---
title: "Change Point Detection"
output: rmarkdown::html_vignette
vignette: >
  %\VignetteIndexEntry{Change Point Detection}
  %\VignetteEngine{knitr::rmarkdown}
  %\VignetteEncoding{UTF-8}
---

```{r, include = FALSE}
knitr::opts_chunk$set(
  collapse = TRUE,
  comment = "#>"
)
```

A change point is an abrupt shift or a temporal pattern switch (e.g., beginning of a trend) in a time series.
In FFA, change points indicate inhomogeneous periods, meaning a single model may not represent the entire record adequately.
Instead, piecewise analysis should be applied to each homogeneous sub-period.
The FFA framework provides two statistical tests for change point detection: 

- The Pettitt test, for sudden changes in the mean.
- The Mann-Kendall-Sneyers (MKS) test, for detecting changes in trend.

This vignette will demonstrate how these statistical tests can be used together to robustly identify change points.

## Case Study

This vignette will explore the Kootenai River at Porthill (08NH021) station, located on the border of British Columbia and Idaho.
The station is located downstream of the Libby Dam, which finished construction in 1972.
Data for this station is provided as `CAN-08NH021.csv` in the `ffaframework` package.

```{r, fig.width = 10, fig.height = 8, fig.align = "center", out.width = "100%"}
library(ffaframework)

df <- data_local("CAN-08NH021.csv")
head(df)

plot_ams_data(df$max, df$year, title = "Kootenai River at Porthill (08NH021)")
```

## The Pettitt Test

This rank-based test detects a single abrupt change in the median of a time series.
The null hypothesis assumes no change point.
Use the `eda_pettitt_test` function to perform the test.
It requires two arguments: 

- `data`: the annual maximum series (AMS)
- `years`: corresponding numeric vector of years

```{r, fig.width = 10, fig.height = 8, fig.align = "center", out.width = "100%"}
pettitt_test <- eda_pettitt_test(df$max, df$year)
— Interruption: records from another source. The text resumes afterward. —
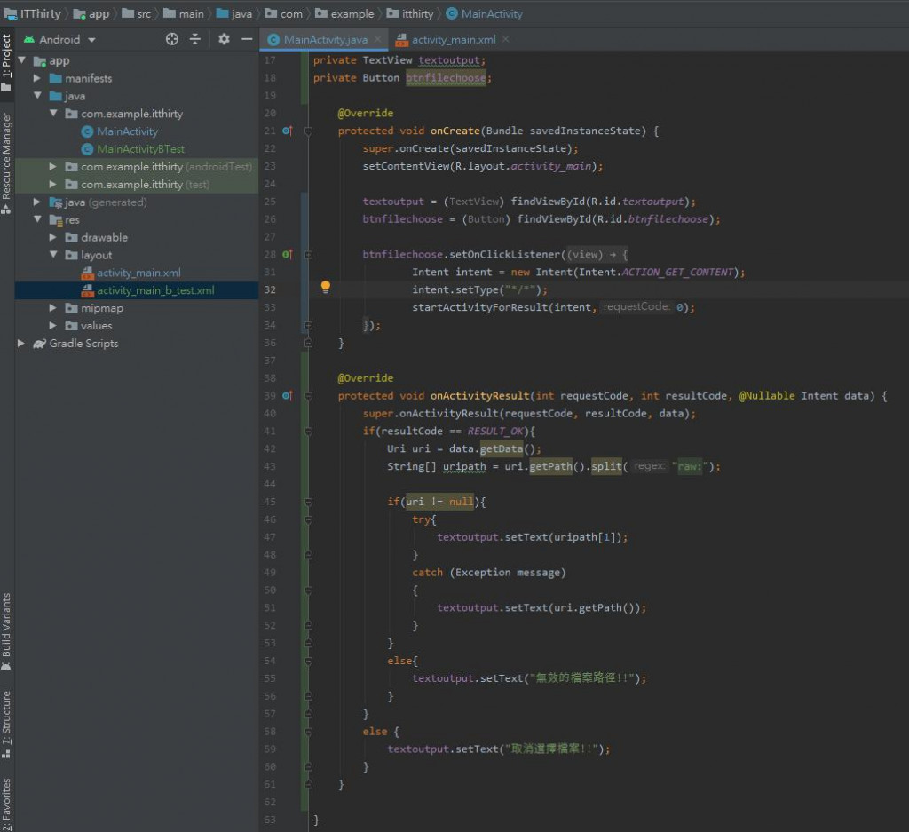Click the locate/scroll from source target icon
909x832 pixels.
coord(172,39)
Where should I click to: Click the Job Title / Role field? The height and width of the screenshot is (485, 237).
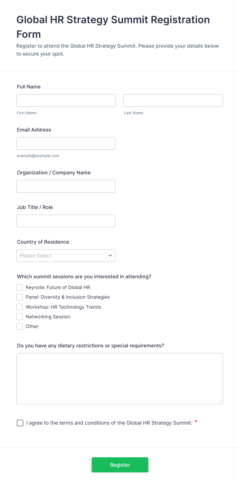[x=66, y=221]
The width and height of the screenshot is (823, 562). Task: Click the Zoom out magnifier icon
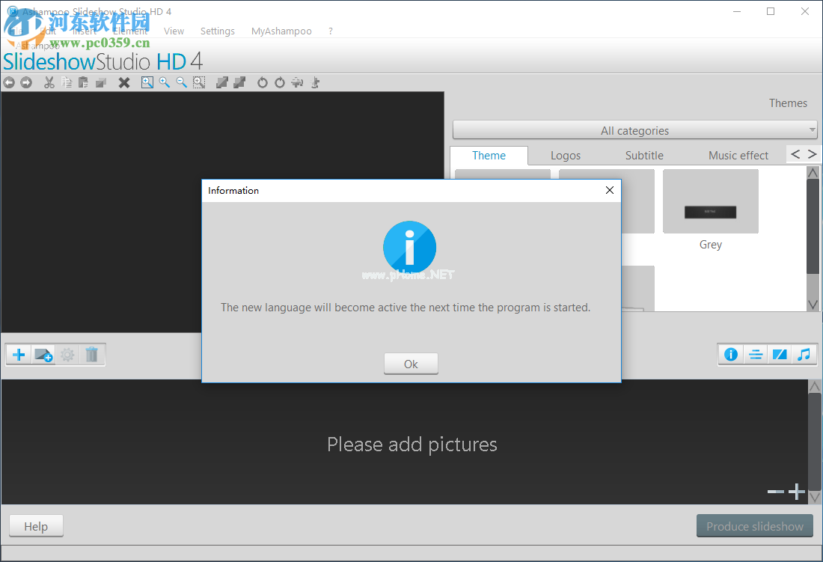(x=180, y=82)
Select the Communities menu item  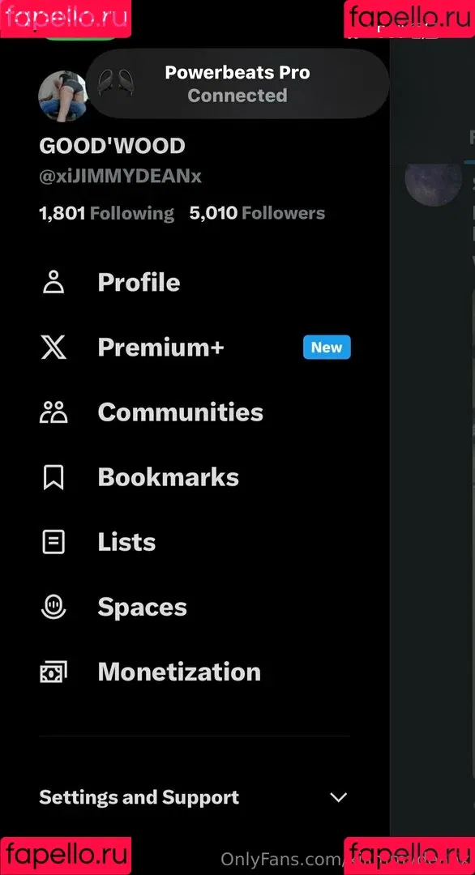click(x=180, y=412)
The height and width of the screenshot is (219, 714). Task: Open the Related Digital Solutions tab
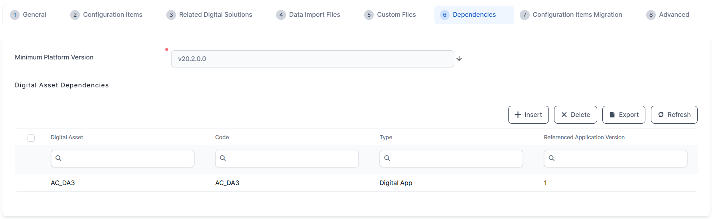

print(pettitt_test$p_value)

print(pettitt_test$change_year)

plot_pettitt_test(pettitt_test)
```

**Conclusion**: A p-value of <0.001 provides strong evidence of a change point in the year 1972.

## The MKS Test

The Mann-Kendall-Sneyers (MKS) test identifies trend changes in the data.

Use `eda_mks_test` with the same arguments as above.

```{r, fig.width = 10, fig.height = 8, fig.align = "center", out.width = "100%"}
mks_test <- eda_mks_test(df$max, df$year)

print(mks_test$p_value)

print(mks_test$change_df$year)

plot_mks_test(mks_test)
```

**Conclusion**: At a p-value of 0.015, there is evidence of trend changes in 1960 and 1985.

**Note**: Since the MKS test can identify multiple change points, the reported p-value is determined using the *most significant* change point.

## Interpreting and Selecting Change Points

In this example, the Pettitt and MKS tests both suggest structural changes in the time series.

Consider the following guidelines when choosing where to split the data:

1. **Incorporate domain knowledge and case-specific understanding**. In this example, we know that a water regulation structure was built in 1972 (the Libby dam). This supports the results of the Pettitt test.
2. **Avoid overpartitioning**. The Pettitt and MKS tests operate independently and may detect multiple change points. To minimize sample size issues and reduce uncertainty, retain only significant change points with physical justification.
3. **Prioritize based on p-value**. Lower p-values indicate stronger evidence and should be given more weight.